Cases & Deals
To Disclose, Or Not to Disclose, that is the Question
As an equity capital market practitioner, this is one of the most common questions that I encounter - a question that is seemingly simple, yet often brings forth huge debates and serious repercussions when answered wrongly.
In an Initial Public Offering (IPO), the underpinning law in Malaysia that governs disclosure of information in a Prospectus is the Capital Market and Services Act 2007. The key provisions are sections 212 and 232. These provisions provide broad overarching guidance on the fundamental question of disclosure - requiring an Issuer to ensure that he or she does not (a) provide information that is false or misleading; (b) information from which there is a material omission; or (c) engage in, aid or abet conduct that is misleading or deceptive or likely to mislead of deceive. The punitive effect of breaching these provisions is hefty back-to-back fines of up to RM3 Million and 10 years jail for every breach.
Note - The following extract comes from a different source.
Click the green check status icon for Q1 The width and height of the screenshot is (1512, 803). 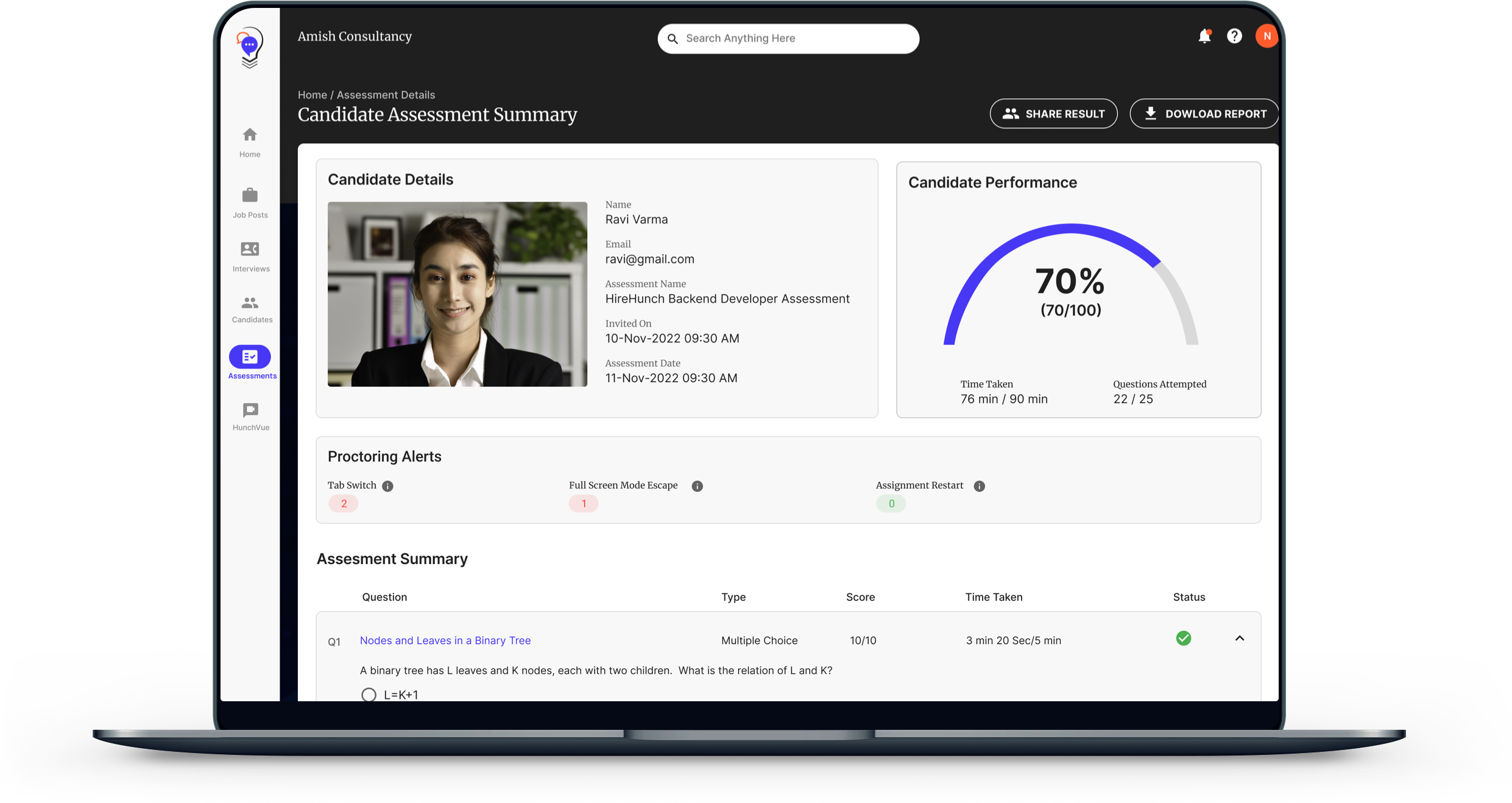1183,639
With that in mind, how does an IPO-bound company decide whether a piece of information needs to be shared with potential investors in its Prospectus or not? The law provides no exact prescriptive formula for this – and rightly so.
The question of whether to disclose certain information to potential investors is very much a question of fact and degree. Is it misleading not to disclose a failure to secure work permits for your five expatriate IT software engineers? What if you had 500 foreign employees with no work permits instead of 5? Are you obliged to disclose to potential investors, your director’s past involvement in other companies involved in fraud or dishonesty? What if he was not involved? What if the fraud or dishonesty were merely alleged but unsubstantiated? Should you disclose a piece of information on an incident that occurred after your Prospectus is issued but before the close of the offer period? What if the incident may potentially result in a material negative impact on your financial results post listing?
There are no straight answers to the above questions. Every potentially disclosable event has its own specific context which must be carefully considered before a decision is made. The cost of making a wrong decision is not just the RM3 Million fine and 10 years jail, but the potential exposure to civil suits by irate investors. (See Maybank Trustees Bhd (formerly known as Aseambankers Malaysia Bhd) v AmTrustee Bhd & Ors and other appeals  4 MLJ 405)
As a potential Issuer embarking on an IPO, it is important to know that you are not responsible for making these decisions alone.
The law requires you to have, and you will need to have, a team of advisers at your disposal, who are responsible alongside with you, to guide and advise you on the contents of your prospectus and to ensure that the right decisions on disclosure are made. The success of your IPO offering, the speed and efficiency of your journey there, and the future sustainability of your listed company very much depends on the team you choose. Careful selection of your principal adviser, financial, legal and other advisers should be based on their track record, resources and understanding of your specific industry, and is a crucial, if not fundamental step towards a successful offering and more importantly, a healthy, trouble-free equity story post-IPO.